Vysoké Mýto (; , also Hohenmauth) is a town in Ústí nad Orlicí District in the Pardubice Region of the Czech Republic. It has about 12,000 inhabitants. Its town square is the largest example of its type in the country. The historic town centre is well preserved and is protected by law as an urban monument zone.

Administrative parts

Vysoké Mýto is made up of town parts of Choceňské Předměstí, Litomyšlské Předměstí, Pražské Předměstí and Vysoké Mýto-Město, and villages of Brteč, Domoradice, Knířov, Lhůta, Svařeň and Vanice.

Etymology
The predecessor of the town was a small settlement by a trade route called Mýto (literally "toll"). After a new town was founded, it adopted the privilege of collecting the toll. The old settlement was renamed to Staré Mýto ("Old Toll") and the new town was called Vysoké Mýto ("High Toll"), probably referring to its location above the old settlement.

Geography
Vysoké Mýto is located about  southeast of Pardubice. It lies in the Svitavy Uplands. The Loučná river flows through the towns.

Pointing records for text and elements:
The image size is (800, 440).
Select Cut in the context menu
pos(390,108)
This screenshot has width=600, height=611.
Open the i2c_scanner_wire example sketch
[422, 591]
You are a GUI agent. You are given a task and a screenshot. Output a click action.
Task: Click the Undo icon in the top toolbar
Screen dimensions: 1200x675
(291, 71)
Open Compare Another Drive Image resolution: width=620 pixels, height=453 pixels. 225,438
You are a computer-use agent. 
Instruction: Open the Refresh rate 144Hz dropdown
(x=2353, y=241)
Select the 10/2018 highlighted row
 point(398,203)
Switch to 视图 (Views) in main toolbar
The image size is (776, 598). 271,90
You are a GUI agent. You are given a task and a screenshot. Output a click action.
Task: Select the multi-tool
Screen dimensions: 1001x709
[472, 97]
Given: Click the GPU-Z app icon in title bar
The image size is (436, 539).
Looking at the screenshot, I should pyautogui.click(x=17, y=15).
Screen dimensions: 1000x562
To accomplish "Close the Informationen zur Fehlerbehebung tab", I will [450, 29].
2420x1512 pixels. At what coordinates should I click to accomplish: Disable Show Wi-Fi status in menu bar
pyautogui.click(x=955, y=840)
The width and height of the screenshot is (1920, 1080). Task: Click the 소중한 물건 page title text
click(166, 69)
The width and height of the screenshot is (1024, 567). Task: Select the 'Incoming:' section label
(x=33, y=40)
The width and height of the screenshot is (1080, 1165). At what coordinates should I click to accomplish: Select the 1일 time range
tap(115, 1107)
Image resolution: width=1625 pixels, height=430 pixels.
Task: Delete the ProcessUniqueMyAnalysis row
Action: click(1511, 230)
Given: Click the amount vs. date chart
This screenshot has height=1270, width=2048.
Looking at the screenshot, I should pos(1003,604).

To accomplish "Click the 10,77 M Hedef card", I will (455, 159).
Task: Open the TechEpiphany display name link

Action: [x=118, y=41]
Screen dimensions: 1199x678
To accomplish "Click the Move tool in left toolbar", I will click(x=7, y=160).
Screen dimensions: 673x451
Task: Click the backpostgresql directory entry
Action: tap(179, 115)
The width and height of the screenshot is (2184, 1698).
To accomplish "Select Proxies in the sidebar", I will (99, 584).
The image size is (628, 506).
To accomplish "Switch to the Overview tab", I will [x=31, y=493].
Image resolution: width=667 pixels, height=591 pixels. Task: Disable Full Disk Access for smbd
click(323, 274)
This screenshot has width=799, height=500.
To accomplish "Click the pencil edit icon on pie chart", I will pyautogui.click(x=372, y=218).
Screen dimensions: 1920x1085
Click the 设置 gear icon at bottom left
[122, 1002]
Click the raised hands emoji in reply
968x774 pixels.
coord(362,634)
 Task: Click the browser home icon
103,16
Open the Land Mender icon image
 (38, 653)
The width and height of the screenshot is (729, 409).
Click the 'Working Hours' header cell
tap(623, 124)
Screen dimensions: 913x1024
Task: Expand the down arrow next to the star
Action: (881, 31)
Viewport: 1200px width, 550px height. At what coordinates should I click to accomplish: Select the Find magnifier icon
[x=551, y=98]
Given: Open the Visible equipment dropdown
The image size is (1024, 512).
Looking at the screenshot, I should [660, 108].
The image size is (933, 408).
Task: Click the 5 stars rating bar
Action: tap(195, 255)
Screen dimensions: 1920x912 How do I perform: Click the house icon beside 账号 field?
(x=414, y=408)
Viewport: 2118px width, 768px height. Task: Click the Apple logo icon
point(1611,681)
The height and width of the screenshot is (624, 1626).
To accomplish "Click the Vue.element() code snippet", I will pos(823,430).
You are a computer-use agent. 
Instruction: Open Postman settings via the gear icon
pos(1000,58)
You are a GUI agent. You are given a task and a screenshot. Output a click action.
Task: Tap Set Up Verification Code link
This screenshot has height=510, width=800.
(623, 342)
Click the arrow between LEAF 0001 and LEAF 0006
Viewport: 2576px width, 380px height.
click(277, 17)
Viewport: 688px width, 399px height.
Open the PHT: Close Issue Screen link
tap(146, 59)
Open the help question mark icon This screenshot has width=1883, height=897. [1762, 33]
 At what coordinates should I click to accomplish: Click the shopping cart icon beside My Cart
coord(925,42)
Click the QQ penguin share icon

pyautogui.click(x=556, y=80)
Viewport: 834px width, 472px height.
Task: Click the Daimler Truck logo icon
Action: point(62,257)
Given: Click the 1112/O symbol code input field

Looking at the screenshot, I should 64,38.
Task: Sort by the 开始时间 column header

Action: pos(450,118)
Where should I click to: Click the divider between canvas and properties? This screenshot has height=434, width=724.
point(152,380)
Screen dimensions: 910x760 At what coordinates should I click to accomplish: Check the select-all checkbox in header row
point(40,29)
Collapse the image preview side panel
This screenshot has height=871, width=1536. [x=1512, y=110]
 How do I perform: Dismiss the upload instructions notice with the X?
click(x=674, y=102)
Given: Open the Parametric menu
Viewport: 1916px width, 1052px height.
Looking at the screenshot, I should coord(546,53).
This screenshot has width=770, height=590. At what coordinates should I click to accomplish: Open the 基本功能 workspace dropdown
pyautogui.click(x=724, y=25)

• [STATED GOAL A]
Answer these about the Vysoké Mýto text:
(i) About how many people live in the town?
(ii) What does the name "Mýto" literally mean?
(iii) In which uplands does the town lie?
• [STATED GOAL B] Pick up the Vysoké Mýto text after its final sentence and write the next part.

• [EXERCISE OUTPUT A]
(i) About 12,000.
(ii) "Toll."
(iii) The Svitavy Uplands.

• [EXERCISE OUTPUT B]
History

The first written mention of Vysoké Mýto is from 1265. It was founded shortly before this year by King Ottokar II as one of the trading centres on the trade route from Bohemia to Moravia, and was inhabited by German settlers. The town square and the network of streets were built in a regular shape, which is preserved to this day. Stone walls with three gates were gradually built around the whole town.

In the early 14th century, Vysoké Mýto became a dowry town administered by Elizabeth Richeza of Poland. Thanks to its location on a busy mercantile road it soon became rich. During the Hussite Wars, the town was occupied several times. Most of the German population left the town and Czech citizens became the majority. After the wars, it became royal town of King Sigismund, who donated it to his wife Barbara of Cilli and it became again a dowry town.

Vysoké Mýto was devastated by fires between 1461 and 1517. Thanks to its wealth, the town recovered and new buildings were building, including stone houses on the square, the new town hall, and the Church of the Holy Trinity. In the 16th century, the town prospered and crafts developed. Cloth and knives were exported abroad. The prosperity ended with the Thirty Years' War and several fires in the 18th century.

During the 19th century, new development occurred, and the town became a cultural centre. A Czech-language theatre was established in 1825, the first public library in the region was established in 1839, and the town museum was founded in 1871. At the end of the 19th century, Vysoké Mýto was industrialized and two big engineering and machine-building companies were founded.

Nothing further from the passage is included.